彼女の内定式が無事済んだので、久し振りに啓介と宗次郎さんの3人で集まり、打ち上げという名の報告会をした。

「いやー、無事入社が決まって一安心だね。本当、全部俺のおかげ。誠太郎に大きな貸しができちゃったなー」

「いや、宗次郎さんが怪し過ぎるせいで、俺も相当フォローしましたよ?宗次郎さん、胡散臭いんですよ」

「胡散臭いって何だよ。俺がそうならお前も相当胡散臭いぞ?」

「残念ながら宗次郎さんと違って俺は信頼されてますから。もはや親友と言っても過言じゃないレベルだし。本当一緒にしないで?」

この二人は一体何を争っているんだ?

「まあまあ。啓介も宗次郎さんも、本当に色々ありがとう。まだしばらく手を貸してもらうことになるけど、この恩は必ず返すから、これからもよろしく頼むよ」

「何だよ改まって。貸しだなんて冗談だから気にすんなって。あと3年、俺が職場で安田さんを守りきってみせるから、心配しないでお前はお前で頑張れよ」

「そうそう。なにげに俺も楽しんでやってるから。
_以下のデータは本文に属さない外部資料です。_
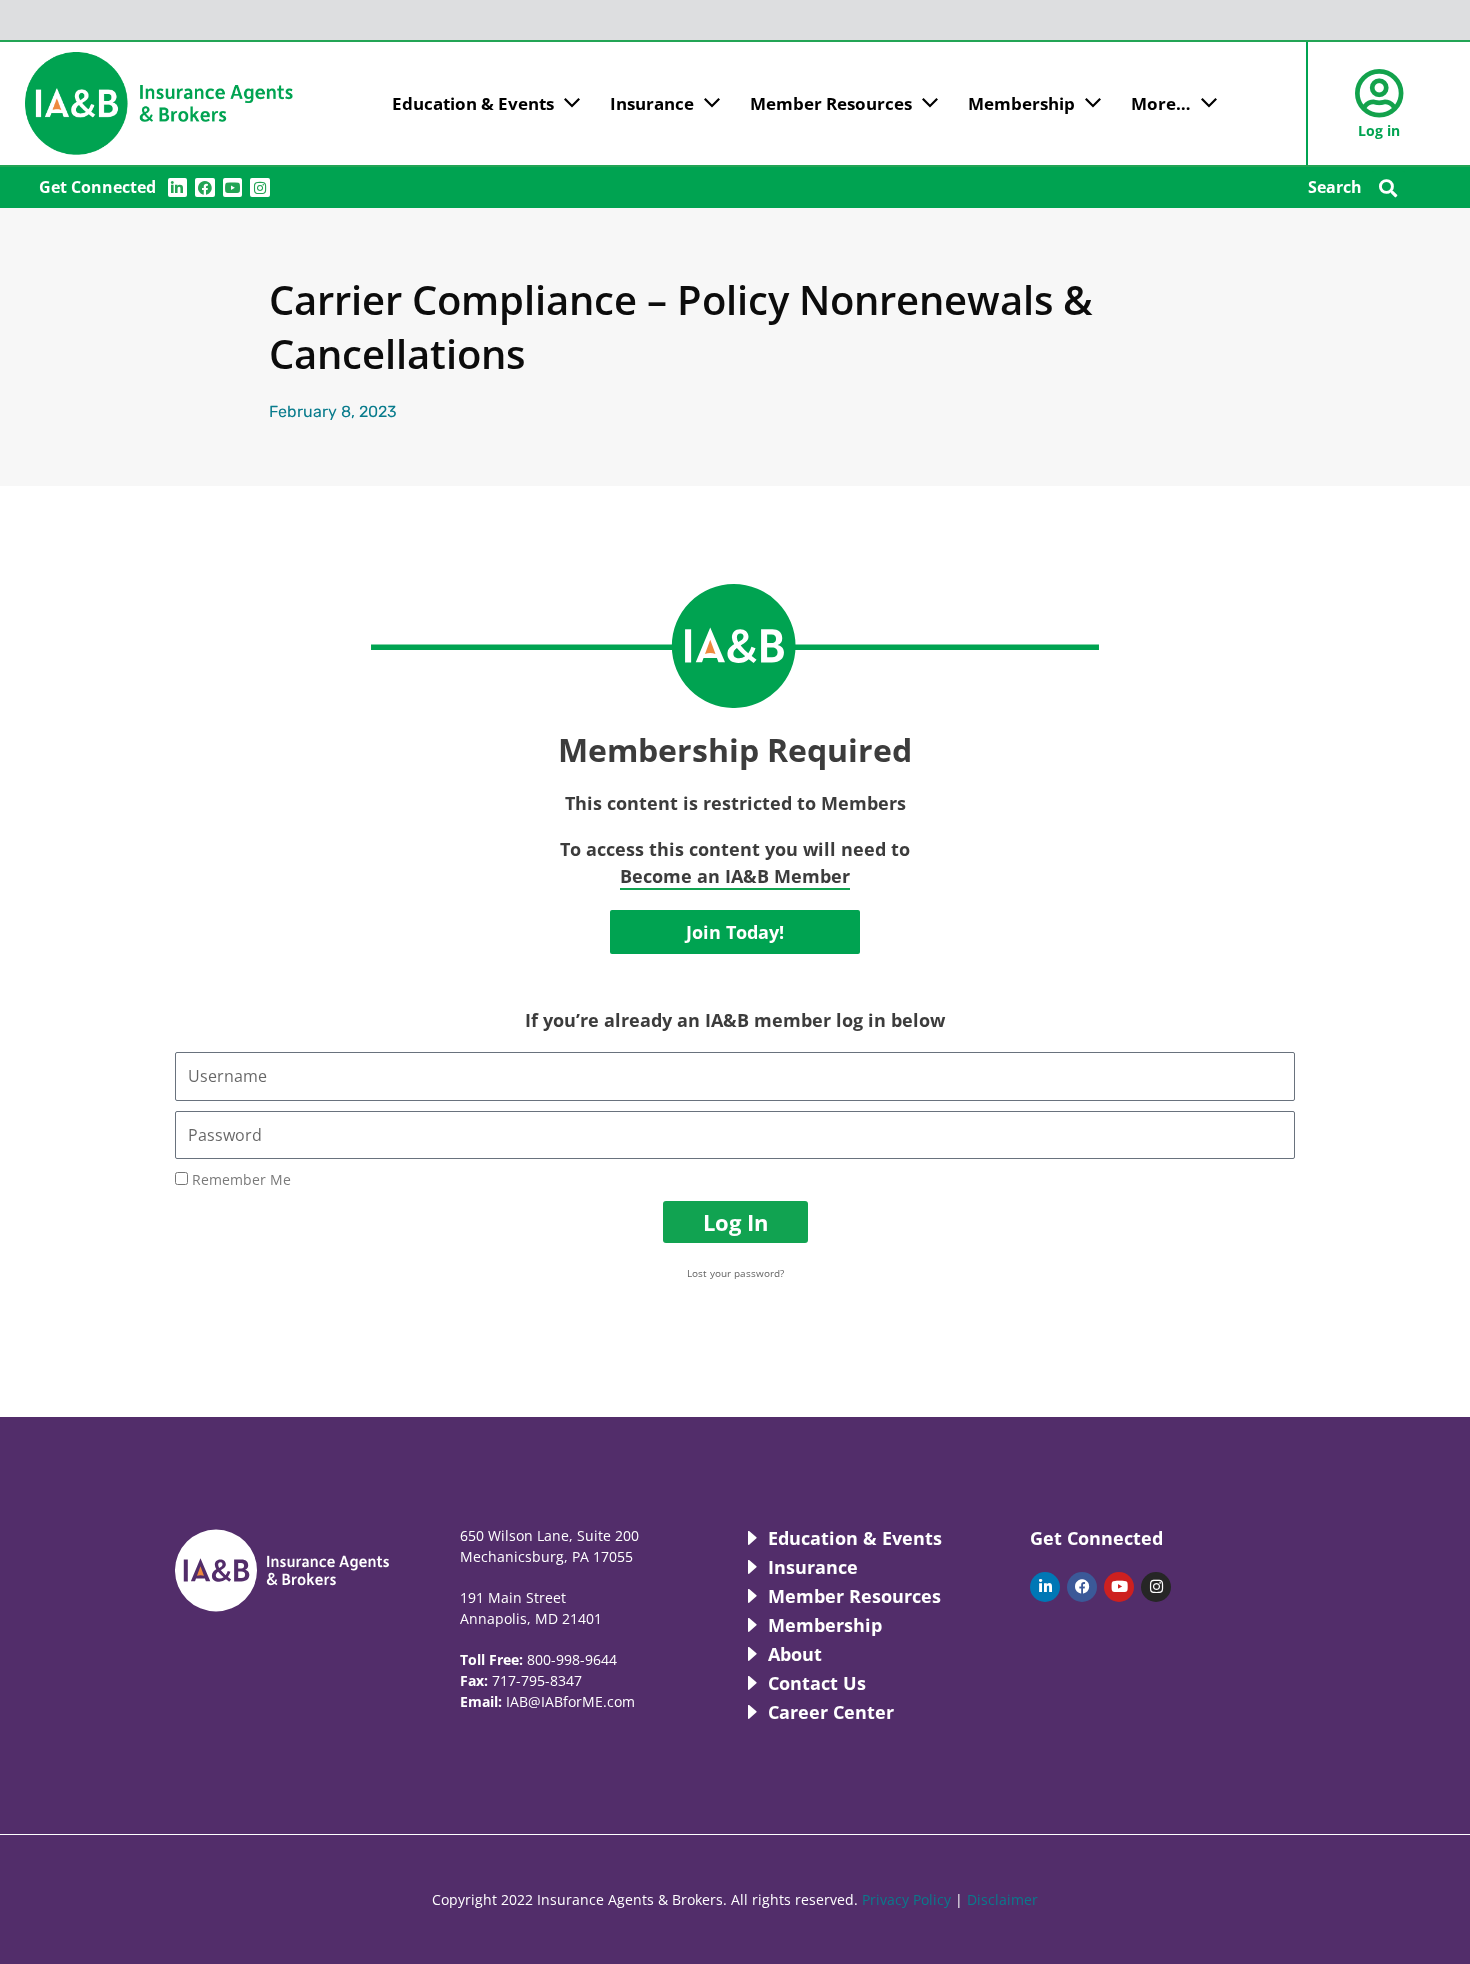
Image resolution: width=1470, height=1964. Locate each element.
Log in (1379, 130)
だってウケない?椿ちゃんが三角商事の子会社に入社するだけでストーカーかもって気にしてんだよ?ストーカーっていうのは誠太郎みたいなやつのことだろ?」

「それなー!」

さっきまで言い合ってた癖に、二人してばか笑いしやがって。本当むかつくな。

「誠太郎の方も一段落ついたんでしょ?」

「まあな。でもあくまであれは手土産みたいなもんだから、入社してからが本番だよ」

「いやいや。あれは学生の手土産レベルじゃないから。普通あのシステム作ろうとしたら、コンサル入れて、外注頼んで、軽く一千万はかかるんじゃない?関係ないのにうちの会社の上の方でも、お前のことが噂になってたよ?」

「そんなことよりも俺は彼女のことの方が心配だよ。俺のことなんてもう忘れてるんじゃないか?彼女の目に入るなら、インスタ女子みたいに自撮り写真を毎日アップしたい程不安でしょうがない、、」

「何それ、いいんじゃない?誠太郎、インスタやってよ!俺、椿ちゃんに毎日見せるよ!」

啓介達にのせられて、その場でインスタを入れ自撮り写真をアップした。わざわざ店の外に出てエレベーターの鏡を使った全身写真をアップしたところでからかわれていることに気づいた。速攻でインスタは削除した。

後日、誰かがスクショした俺の幻のインスタ画像が、学校で拡散されたらしい。これが噂のデジタルタトゥーというやつか。恐ろしい。

でもその写真が彼女の元にも届いたのなら、そう悪くもないと思った。